Se souvenir des belles choses adopte également une approche spécifique dans sa représentation des aménagements et des services mis à la disposition de Claire pour l’aider à palier ses problèmes de mémoire dans son quotidien. Le professeur Licht lui donne un carnet pour qu’elle inscrive « [son] emploi du temps de la journée, [ses] tâches personnelles, etc. », et il ajoute, « moi aussi j’en ai un ». Cet objet, banal mais crucial pour Claire - surtout lorsque ses capacités cognitives vont se dégrader rapidement - matérialise la progression de sa maladie au cours du film, l’écriture de Claire devenant de plus en plus inintelligible avec l’affaiblissement progressif de ses capacités neurologiques et musculaires. L’appartement de Claire et Philippe est également rempli d'objets qui les aident à se repérer : un tableau blanc et des post-its avec une liste détaillée de tâches à accomplir (« épicerie », « prendre la liste des courses »), un autre tableau avec l’horaire de la journée que Claire lit lentement et à voix haute (« préchauffer le four à 17h »), ainsi que plusieurs chronomètres programmés pour lui rappeler de vérifier le tableau lorsqu’elle oublie. Au centre de rééducation, on lui donne un porte-clés rose pour ses clés de chambre, la même couleur de la ligne de couleur sur le mur qui la mène vers sa chambre (chaque couleur mène à un lieu différent dans le centre, dispositif qui facilite l’orientation et l’indépendance des résident.e.s). Afin de respecter la volonté de Claire qui dit pouvoir s’y rendre seule, Philippe lui prépare une carte et lui explique le chemin qui mène à l’hôpital où elle suit sa thérapie, marquant la trajectoire sur la carte. Le professeur Licht lui donne aussi un magnétophone afin qu’elle enregistre sa voix et celle de Philippe pour de ne pas les oublier, dispositif que Philippe utilise afin d’enregistrer des trajets communs (de l’épicerie à leur maison, par exemple) étape par étape, permettant à Claire de faire ces trajets toute seule, ce qui promeut son indépendance. Il y inclut également des messages rassurants, comme « tu aperçois ton très bel [sic] homme, qui t’aime », ajout qui normalise ce dispositif et qui fait sourire Claire. Cependant, le magnétophone se casse lorsque Claire le fait tomber, et elle se perd. Un tel événement nous ramène à la dure réalité de la maladie d’Alzheimer et à l’impuissance de Claire face à sa progression, et ce malgré les tentatives de la jeune femme, de ses médecins et de ses proches.

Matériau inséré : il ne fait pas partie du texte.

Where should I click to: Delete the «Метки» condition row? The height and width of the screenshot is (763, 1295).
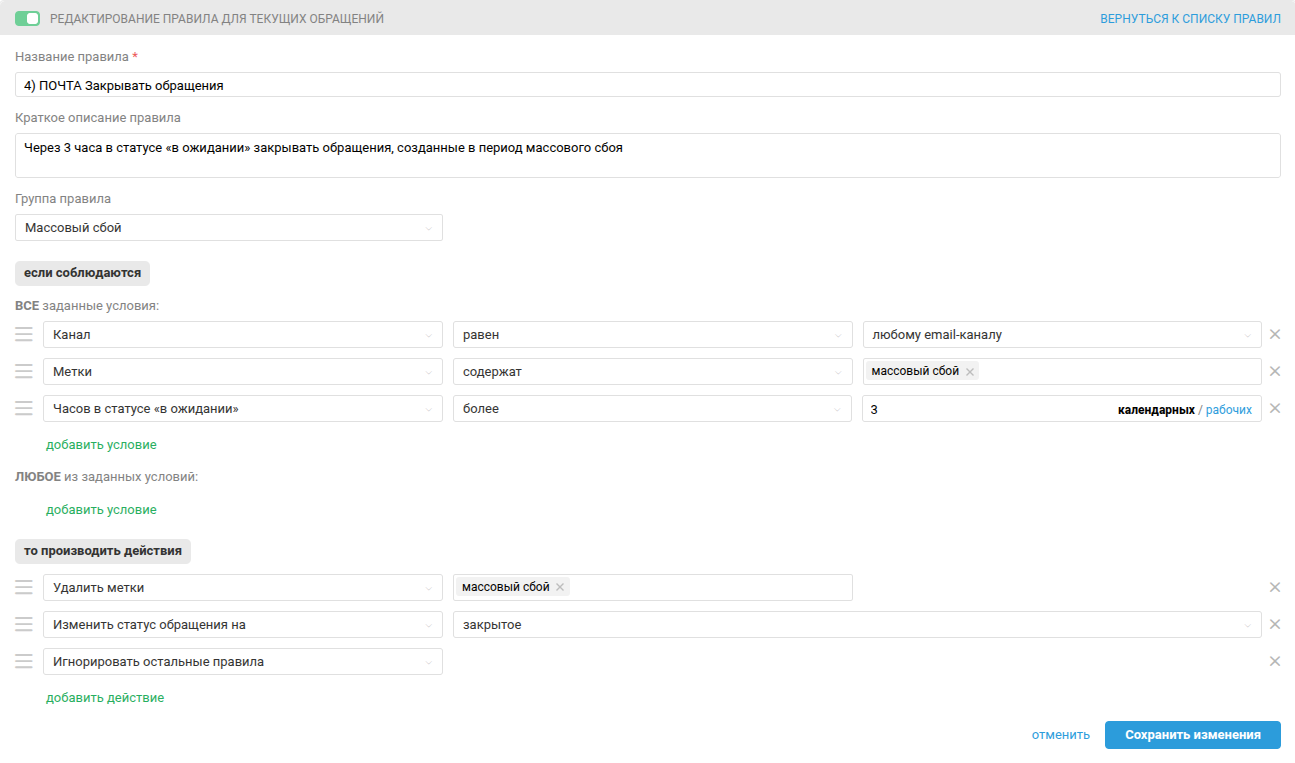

Dans la dernière scène, Claire ne se rappelle plus qui est Philippe, mais celui-ci la rassure en lui disant qu’il « [sera] toujours là », qu’il est « son bel homme, que tous les deux [ils] s’aiment » et lui promet « [de tout lui] raconter du début. » Le film se termine donc sur une fin triste et réaliste mais non pas défaitiste, l’amour perdurant malgré la maladie.